(Saved data entries)

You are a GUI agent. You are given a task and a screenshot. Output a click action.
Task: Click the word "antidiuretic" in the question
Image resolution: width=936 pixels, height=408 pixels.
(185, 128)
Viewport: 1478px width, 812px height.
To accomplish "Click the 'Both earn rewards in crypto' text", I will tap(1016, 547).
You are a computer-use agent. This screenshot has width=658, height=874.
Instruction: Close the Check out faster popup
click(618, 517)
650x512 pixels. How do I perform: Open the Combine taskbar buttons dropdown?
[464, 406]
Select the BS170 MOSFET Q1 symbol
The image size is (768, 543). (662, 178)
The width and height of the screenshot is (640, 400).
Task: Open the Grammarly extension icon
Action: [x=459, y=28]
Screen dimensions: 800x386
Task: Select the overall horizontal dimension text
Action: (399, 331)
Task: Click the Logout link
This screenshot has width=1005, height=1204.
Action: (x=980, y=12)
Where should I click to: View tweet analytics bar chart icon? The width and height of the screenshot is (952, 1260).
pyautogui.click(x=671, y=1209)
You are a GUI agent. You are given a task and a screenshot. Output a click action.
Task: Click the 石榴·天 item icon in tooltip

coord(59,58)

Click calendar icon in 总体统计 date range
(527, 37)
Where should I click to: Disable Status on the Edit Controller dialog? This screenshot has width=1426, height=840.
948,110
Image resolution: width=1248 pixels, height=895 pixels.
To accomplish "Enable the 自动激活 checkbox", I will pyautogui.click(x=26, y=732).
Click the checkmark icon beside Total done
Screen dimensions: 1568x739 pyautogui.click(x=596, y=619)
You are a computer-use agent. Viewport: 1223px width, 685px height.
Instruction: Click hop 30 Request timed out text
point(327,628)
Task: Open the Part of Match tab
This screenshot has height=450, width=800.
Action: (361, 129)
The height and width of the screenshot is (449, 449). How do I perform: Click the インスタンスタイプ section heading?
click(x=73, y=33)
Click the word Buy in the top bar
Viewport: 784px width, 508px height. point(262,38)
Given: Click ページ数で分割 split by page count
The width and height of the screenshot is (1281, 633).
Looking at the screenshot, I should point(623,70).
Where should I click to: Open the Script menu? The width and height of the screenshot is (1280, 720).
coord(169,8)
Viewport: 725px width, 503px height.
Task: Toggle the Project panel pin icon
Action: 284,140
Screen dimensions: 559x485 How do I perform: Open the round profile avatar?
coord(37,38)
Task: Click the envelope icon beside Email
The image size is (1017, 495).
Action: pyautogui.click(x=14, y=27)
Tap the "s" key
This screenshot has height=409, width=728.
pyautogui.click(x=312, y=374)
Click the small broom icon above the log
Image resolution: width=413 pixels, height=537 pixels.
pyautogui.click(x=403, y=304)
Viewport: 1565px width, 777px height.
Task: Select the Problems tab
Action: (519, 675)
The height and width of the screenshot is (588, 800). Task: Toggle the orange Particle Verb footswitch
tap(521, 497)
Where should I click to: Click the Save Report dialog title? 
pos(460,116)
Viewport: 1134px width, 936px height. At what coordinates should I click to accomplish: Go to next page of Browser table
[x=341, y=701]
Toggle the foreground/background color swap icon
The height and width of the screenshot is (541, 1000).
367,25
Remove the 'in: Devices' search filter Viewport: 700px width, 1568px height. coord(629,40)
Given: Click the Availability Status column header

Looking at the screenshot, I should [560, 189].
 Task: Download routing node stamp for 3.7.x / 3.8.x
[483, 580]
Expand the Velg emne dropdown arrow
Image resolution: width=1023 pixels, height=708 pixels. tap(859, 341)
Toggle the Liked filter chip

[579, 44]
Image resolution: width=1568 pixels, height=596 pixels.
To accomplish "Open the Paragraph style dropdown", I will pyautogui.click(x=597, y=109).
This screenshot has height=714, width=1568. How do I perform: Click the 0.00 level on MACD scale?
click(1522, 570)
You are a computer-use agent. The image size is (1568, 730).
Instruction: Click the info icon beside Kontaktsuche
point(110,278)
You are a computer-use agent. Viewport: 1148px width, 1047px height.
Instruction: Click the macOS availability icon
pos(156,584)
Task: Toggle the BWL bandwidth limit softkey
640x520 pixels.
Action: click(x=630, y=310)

» Task prompt: Your answer must consist solely of the lines above between the line holding "Image resolution: width=1248" and the line holding "Task: Open the Part of Match tab", inclusive, copied exactly.

» Written response:
Image resolution: width=1248 pixels, height=895 pixels.
To accomplish "Enable the 自动激活 checkbox", I will pyautogui.click(x=26, y=732).
Click the checkmark icon beside Total done
Screen dimensions: 1568x739 pyautogui.click(x=596, y=619)
You are a computer-use agent. Viewport: 1223px width, 685px height.
Instruction: Click hop 30 Request timed out text
point(327,628)
Task: Open the Part of Match tab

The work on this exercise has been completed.